El Tribunal Constitucional ha resuelto diversos casos polémicos durante este año. Los más significativos, a mi modo de ver, fueron: el caso de los crucifijos en el Poder Judicial, la improcedencia del proceso de amparo en vía arbitral, el proceso de competencias entre el Jurado Nacional de Elecciones y la Oficina Nacional de Procesos Electorales, la prohibición de fumar en locales públicos, entre otros. No es mi intención señalar cuáles fueron los aciertos del Tribunal en cada uno de estos casos o cuales, digamos, sus errores, sino más bien precisar un aspecto que muchas veces pasa desapercibido: hasta que punto un Tribunal Constitucional debe estar comprometido con la consistencia y la coherencia de sus propios fallos.
El Tribunal se puede equivocar y para nadie debería ser eso un drama. Todas las instituciones se equivocan. El problema, como en el futbol, es cómo se equivoca uno. Es un lugar común decir que un equipo de futbol puede ganar, perder o empatar un partido pero debe dejarlo todo en la cancha.
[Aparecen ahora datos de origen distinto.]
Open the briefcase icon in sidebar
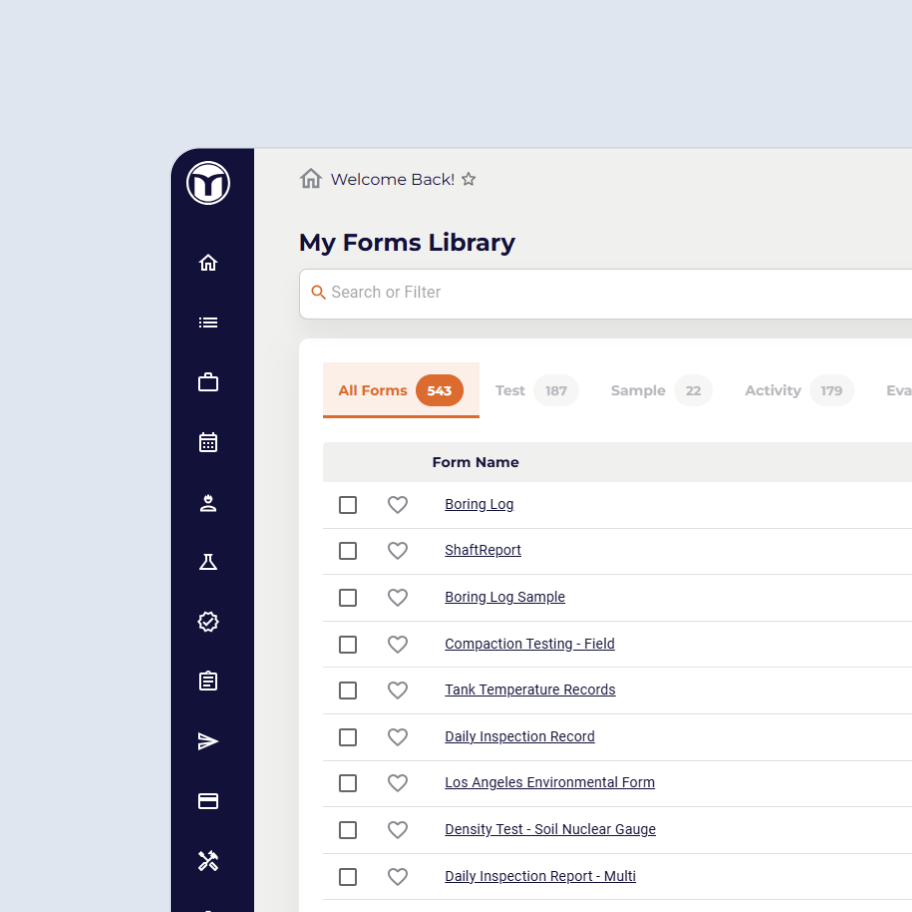 pyautogui.click(x=208, y=382)

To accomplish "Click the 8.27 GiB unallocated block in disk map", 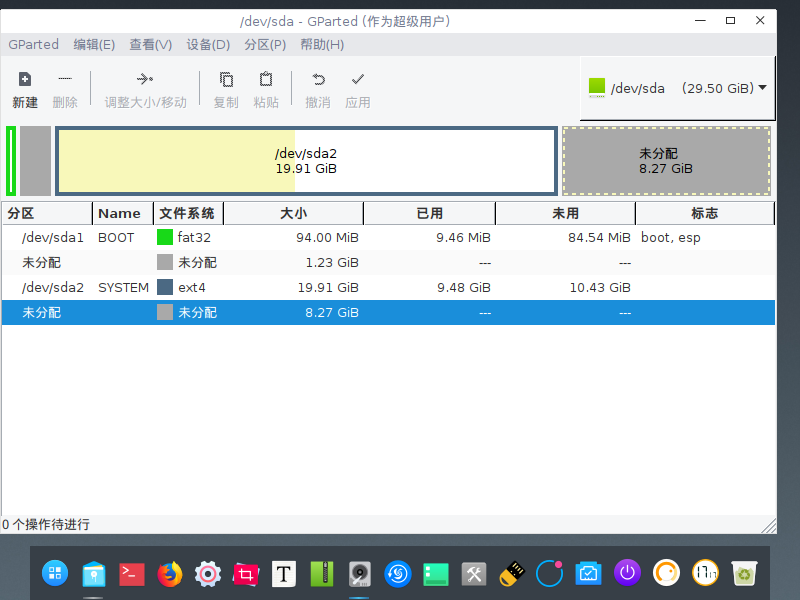I will point(666,160).
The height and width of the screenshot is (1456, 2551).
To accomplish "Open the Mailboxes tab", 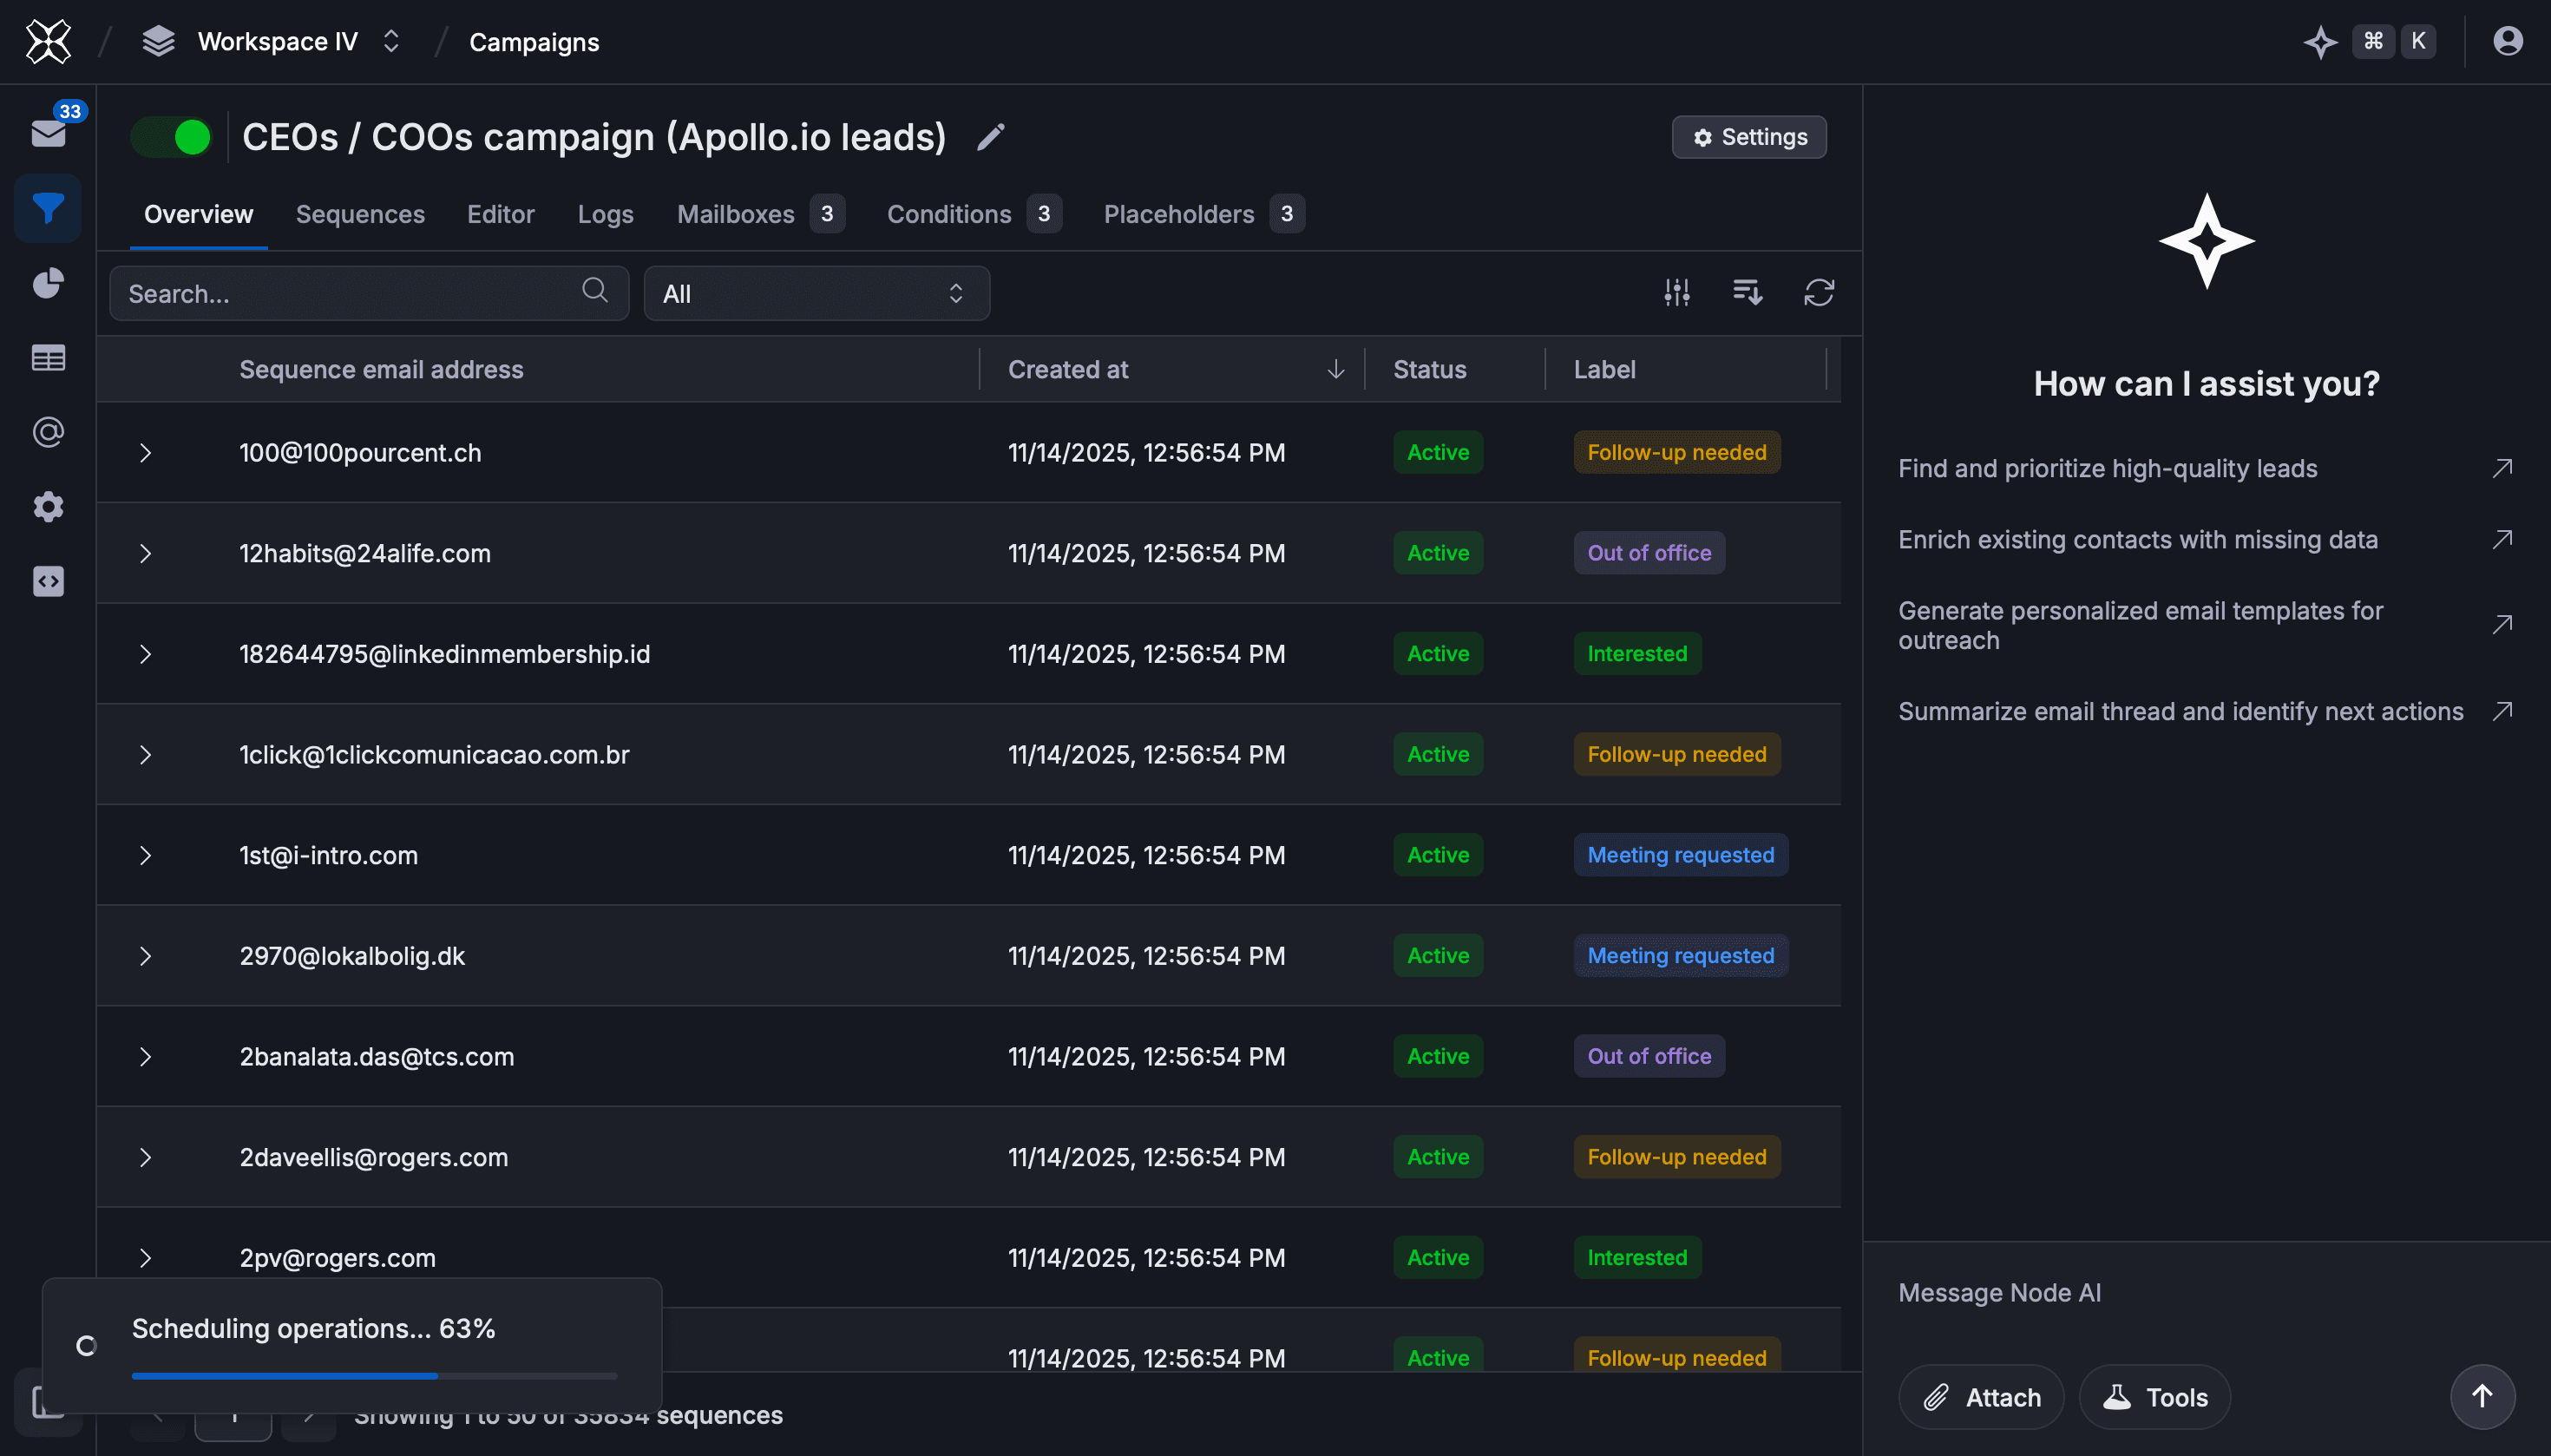I will pyautogui.click(x=736, y=214).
Lo mismo, pienso, se aplica para el caso de la justicia. Una corte se puede equivocar pero hacer su mejor esfuerzo para no equivocarse; y hacer su mejor esfuerzo se convierte en este caso en ser consistente con su jurisprudencia previa, en abrir las puertas de la justicia a los ciudadanos, en brindar ideas que hagan avanzar el derecho, no que lo hagan retroceder.
La impresión que me dejan los casos que he mencionado, es que el Tribunal no ha dejado todo en la cancha, que no ha sido coherente con su jurisprudencia y, lo más importante, que no nos ha dado razones valederas para ello. Por ejemplo, en el caso del proceso de competencias entre el Jurado y la ONPE no nos ha explicado en qué consiste un control que no controla, o en el caso de los crucifijos en el Poder Judicial no nos ha explicado hasta donde llega el deber de neutralidad del estado en materia religiosa, y por qué no siguió la jurisprudencia de la CIDH al respecto, o, finalmente, en el caso de la improcedencia del proceso de amparo en vía arbitral no nos ha dicho por qué la protección del derecho al debido proceso debe ser evaluado a través de un estándar menos exigente que en un proceso ordinario.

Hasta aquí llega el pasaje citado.